Record excerpts:
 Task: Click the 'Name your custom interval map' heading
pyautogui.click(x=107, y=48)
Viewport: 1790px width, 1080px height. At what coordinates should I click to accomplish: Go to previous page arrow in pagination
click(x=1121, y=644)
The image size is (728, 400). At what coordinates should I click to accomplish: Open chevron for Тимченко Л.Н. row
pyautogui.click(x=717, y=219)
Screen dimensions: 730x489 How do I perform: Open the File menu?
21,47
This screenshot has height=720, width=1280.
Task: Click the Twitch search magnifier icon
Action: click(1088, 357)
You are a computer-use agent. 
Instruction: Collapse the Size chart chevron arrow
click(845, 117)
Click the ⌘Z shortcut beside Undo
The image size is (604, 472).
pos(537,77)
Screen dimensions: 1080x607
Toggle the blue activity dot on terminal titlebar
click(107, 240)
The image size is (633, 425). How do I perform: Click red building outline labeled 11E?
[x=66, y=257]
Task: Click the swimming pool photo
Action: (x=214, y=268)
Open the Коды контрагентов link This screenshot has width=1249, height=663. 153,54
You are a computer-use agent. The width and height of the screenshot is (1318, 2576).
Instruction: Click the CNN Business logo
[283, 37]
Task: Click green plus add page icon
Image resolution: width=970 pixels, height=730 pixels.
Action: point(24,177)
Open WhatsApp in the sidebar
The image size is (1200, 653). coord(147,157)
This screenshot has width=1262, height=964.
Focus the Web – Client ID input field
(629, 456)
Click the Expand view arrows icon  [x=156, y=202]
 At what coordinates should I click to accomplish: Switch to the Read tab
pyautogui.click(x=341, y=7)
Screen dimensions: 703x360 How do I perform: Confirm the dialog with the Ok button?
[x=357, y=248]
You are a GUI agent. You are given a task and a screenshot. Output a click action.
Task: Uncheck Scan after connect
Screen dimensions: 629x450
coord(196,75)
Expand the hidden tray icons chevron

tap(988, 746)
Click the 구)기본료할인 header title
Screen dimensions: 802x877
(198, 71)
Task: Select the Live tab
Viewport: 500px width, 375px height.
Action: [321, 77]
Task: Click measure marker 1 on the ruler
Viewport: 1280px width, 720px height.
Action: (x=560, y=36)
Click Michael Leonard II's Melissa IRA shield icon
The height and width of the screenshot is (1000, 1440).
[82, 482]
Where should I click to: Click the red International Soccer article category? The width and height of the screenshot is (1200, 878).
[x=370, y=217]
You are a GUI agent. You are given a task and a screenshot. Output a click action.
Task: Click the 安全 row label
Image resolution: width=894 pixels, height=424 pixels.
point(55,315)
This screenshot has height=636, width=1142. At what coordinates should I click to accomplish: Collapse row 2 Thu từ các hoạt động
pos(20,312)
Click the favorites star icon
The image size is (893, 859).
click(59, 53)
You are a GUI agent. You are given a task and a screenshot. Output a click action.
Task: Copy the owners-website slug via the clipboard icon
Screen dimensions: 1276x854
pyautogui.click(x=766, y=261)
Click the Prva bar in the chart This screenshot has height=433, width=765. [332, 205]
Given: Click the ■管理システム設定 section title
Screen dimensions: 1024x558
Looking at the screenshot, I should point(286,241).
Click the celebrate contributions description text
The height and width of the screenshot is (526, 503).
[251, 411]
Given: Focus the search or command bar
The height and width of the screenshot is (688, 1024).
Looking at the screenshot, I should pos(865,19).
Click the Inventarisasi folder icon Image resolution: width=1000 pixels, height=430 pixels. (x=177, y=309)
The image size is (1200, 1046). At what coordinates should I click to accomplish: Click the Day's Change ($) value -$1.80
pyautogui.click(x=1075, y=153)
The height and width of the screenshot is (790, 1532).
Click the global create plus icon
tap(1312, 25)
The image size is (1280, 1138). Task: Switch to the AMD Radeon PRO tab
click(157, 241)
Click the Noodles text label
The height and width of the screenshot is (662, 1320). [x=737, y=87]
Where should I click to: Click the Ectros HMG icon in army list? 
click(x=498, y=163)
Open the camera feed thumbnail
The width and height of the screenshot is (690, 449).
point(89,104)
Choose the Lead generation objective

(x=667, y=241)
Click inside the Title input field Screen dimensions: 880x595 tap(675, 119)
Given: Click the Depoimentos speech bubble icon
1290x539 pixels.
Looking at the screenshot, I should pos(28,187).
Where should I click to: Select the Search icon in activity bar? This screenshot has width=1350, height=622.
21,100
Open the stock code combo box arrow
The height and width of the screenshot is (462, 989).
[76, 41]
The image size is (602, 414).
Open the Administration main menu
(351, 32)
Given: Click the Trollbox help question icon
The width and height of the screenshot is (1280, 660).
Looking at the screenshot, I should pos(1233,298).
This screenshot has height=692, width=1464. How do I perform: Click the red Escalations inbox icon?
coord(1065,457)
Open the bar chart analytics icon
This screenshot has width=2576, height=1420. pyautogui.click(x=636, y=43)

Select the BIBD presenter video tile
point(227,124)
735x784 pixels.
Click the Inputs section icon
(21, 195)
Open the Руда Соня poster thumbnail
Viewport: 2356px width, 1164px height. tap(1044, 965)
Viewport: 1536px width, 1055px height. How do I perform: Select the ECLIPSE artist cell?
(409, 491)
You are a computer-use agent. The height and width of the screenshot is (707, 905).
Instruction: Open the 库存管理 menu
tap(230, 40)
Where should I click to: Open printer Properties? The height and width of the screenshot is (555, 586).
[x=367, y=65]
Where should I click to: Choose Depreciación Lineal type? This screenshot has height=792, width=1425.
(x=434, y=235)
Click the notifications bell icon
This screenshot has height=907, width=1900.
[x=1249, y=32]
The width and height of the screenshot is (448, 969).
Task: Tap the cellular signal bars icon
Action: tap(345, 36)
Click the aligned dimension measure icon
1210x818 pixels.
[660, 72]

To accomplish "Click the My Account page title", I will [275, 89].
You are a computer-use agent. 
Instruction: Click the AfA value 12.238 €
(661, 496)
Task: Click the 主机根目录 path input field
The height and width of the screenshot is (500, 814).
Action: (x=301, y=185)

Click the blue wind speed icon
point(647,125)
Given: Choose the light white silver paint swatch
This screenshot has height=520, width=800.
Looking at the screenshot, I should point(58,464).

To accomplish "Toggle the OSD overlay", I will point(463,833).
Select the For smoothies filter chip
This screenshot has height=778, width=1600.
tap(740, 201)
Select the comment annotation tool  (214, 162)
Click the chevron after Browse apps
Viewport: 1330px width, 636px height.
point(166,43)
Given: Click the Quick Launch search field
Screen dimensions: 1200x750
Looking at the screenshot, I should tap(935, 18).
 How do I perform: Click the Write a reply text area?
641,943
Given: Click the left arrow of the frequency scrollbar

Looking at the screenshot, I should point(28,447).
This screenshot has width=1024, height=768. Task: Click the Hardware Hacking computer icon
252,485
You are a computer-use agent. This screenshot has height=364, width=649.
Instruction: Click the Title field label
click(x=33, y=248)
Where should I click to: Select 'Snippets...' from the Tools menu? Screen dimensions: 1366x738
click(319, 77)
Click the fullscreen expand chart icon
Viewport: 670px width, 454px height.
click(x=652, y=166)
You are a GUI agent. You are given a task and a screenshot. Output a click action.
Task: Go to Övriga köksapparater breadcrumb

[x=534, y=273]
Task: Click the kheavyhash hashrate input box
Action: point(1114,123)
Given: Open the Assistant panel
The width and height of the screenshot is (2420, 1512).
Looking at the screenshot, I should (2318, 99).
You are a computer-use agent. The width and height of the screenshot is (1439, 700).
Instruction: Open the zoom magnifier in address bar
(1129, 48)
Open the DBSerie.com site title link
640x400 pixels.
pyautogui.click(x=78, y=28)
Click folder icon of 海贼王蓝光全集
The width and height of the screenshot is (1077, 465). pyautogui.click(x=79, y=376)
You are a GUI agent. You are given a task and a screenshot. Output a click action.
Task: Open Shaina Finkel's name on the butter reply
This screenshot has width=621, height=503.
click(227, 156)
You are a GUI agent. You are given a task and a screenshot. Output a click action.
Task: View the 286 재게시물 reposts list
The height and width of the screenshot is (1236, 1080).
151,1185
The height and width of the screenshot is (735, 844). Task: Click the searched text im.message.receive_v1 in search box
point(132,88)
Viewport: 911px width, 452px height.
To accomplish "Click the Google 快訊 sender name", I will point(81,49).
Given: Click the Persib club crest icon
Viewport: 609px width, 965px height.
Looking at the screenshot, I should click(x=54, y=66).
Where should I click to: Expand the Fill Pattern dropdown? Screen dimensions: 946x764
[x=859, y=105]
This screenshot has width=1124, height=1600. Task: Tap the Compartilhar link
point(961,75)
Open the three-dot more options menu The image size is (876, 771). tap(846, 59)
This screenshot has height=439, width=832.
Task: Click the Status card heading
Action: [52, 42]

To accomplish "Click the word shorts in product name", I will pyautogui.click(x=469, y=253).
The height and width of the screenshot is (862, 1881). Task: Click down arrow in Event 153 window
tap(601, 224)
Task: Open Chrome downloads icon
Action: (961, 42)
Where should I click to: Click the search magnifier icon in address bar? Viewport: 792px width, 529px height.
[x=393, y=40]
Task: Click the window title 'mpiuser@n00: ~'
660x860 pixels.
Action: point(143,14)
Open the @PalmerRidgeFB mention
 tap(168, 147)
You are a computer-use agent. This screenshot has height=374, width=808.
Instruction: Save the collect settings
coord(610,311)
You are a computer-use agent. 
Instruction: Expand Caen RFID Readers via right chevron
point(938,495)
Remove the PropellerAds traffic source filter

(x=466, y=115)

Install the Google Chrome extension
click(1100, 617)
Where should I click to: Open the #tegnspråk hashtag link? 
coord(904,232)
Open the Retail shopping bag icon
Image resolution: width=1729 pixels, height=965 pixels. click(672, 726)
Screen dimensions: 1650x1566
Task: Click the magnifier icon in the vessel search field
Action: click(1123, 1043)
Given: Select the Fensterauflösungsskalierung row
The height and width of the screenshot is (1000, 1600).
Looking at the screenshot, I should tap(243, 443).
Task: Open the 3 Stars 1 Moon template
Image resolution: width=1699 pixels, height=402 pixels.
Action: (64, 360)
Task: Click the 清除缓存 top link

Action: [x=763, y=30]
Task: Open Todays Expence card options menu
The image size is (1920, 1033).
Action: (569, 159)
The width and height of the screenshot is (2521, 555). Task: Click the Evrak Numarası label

Assignment:
If a line of the listing above holds the string "after", copy it.

Output for this task:
Task: Uncheck Scan after connect
Click the chevron after Browse apps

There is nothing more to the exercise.